In last month’s Harper’s magazine, Editor-in-Chief, Lewis H. Lapham called for the immediate impeachment of President George W. Bush, citing, amongst other things, President Bush to have been the only active president to have unconditionally admitted to committing a felony. Specifically, Lapham’s cited that Bush spied on his own citizens, violating the Foreign Intelligence Surveillance Act (a felony punishable by five years in prison and a $10,000 fine).

Bush’s current approval rating is in parity with the general approval of herpes and no need to look any further than to the American people who have witnessed their glorious and otherwise revered name being dragged through the mud along with the administration. The grumbling on the network news has subsided. Was there anything else more newsworthy? Britney Spears drives with her baby on her lap, uh, run with that.

Last week I watched “The Smartest Guys in The Room” the breakthrough documentary that outlined the rise and fall of Enron. As I watched the effrontery of Jeff Skilling and Kenneth Lay advising shareholders to purchase more and more Enron stock, two weeks before its assignment into bankruptcy I was reminded of George W. Bush standing in front of a press corps in Washington D.C. assuring reporters that despite the complete absence of weapons of mass destruction, mounting American casualties, Osama Bin Laden still on the run, and the almost trillion dollar price tag–everything was going as planned, everything was going just fine, nothing to see here.

A country is not only what its administration does, it is also the reality reflected by its citizens. Like father like son and like country like citizenry. The parallels draw themselves–U.S. government debt at an all time high, consumer debt at an all time high of $2.2 trillion. An administration that favours the rich and entitled, a citizenry that could barely take care of its own in light of Hurricane Katrina. A government with an underfunded social security system, a citizenry with the lowest savings rate since The Great Depression. A government abusing human rights standards across the globe, an American citizenry all too willing to have its civil liberties trampled upon and held hostage via The Patriot Act. America, it’s time to pay the ransom, rent is due, and the going rate for a government pimp is high. But the devil is in the details and the numbers are but ones and zeroes, in bank accounts or in credit card processors. America will once again be home of the brave and the land of the free. It’s just business.

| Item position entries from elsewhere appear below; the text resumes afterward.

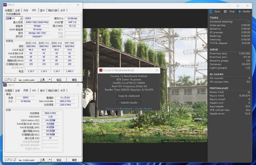Switch to 处理器 tab in SPD window
Viewport: 256px width, 165px height.
coord(9,10)
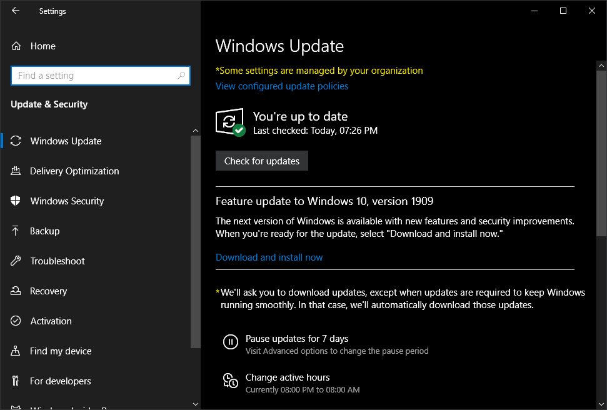
Task: View configured update policies
Action: [x=282, y=86]
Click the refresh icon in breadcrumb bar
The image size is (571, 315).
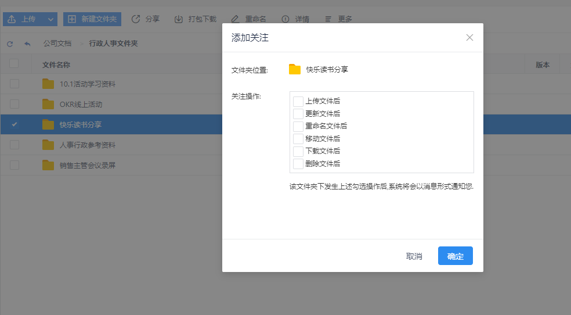(10, 44)
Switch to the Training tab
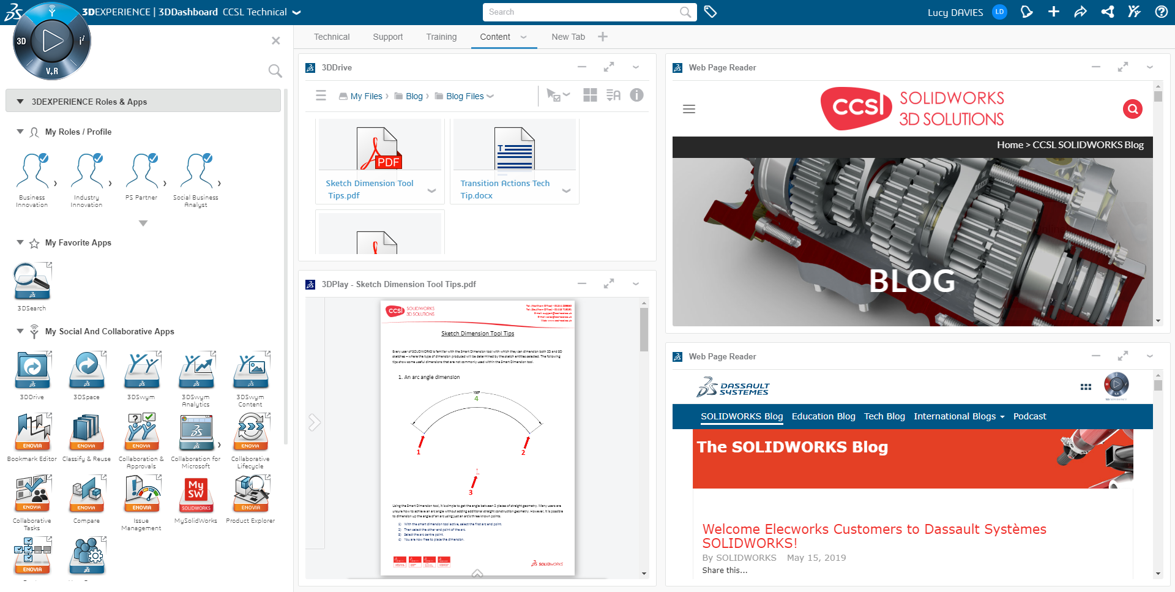The image size is (1175, 592). point(441,37)
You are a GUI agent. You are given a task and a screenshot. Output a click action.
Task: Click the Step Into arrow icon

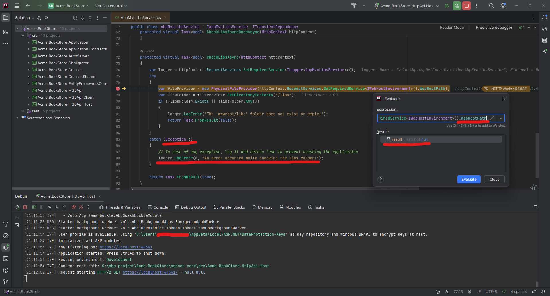(x=57, y=207)
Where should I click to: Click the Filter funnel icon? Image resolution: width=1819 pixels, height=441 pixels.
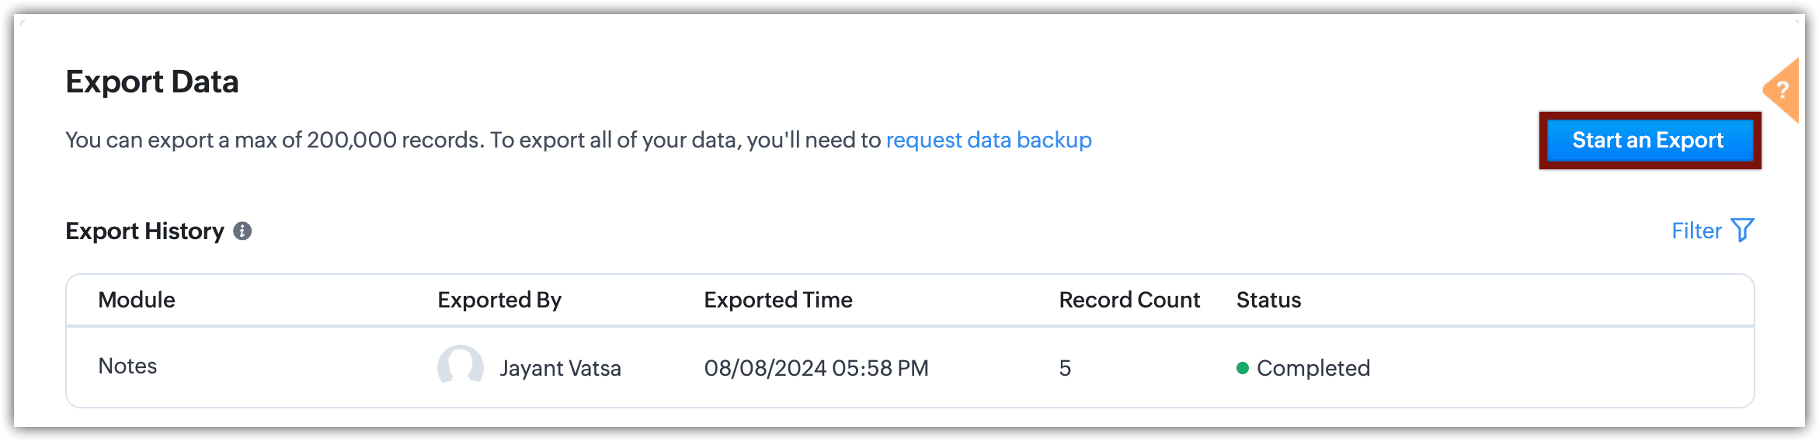1742,231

Thousands of columnists and pundits write thousands of articles providing prenty of abuse for a country gone awry, a country we can barely recognize. But two four-year terms is testing even the most difficult of us all. Maybe Fox News is right and Bush is not that bad after all. What Bush has achieved is to progressively lower the standards, to provide not even a glimmer of hope so his actions become not only acceptable but expected. Before the balloons drop on the next U.S. political conventions who knows: war with Iran? World War III? Police state? Ministry of Propaganda? War is peace. Freedom is slavery. Ignorance is strength. Big brother loves you.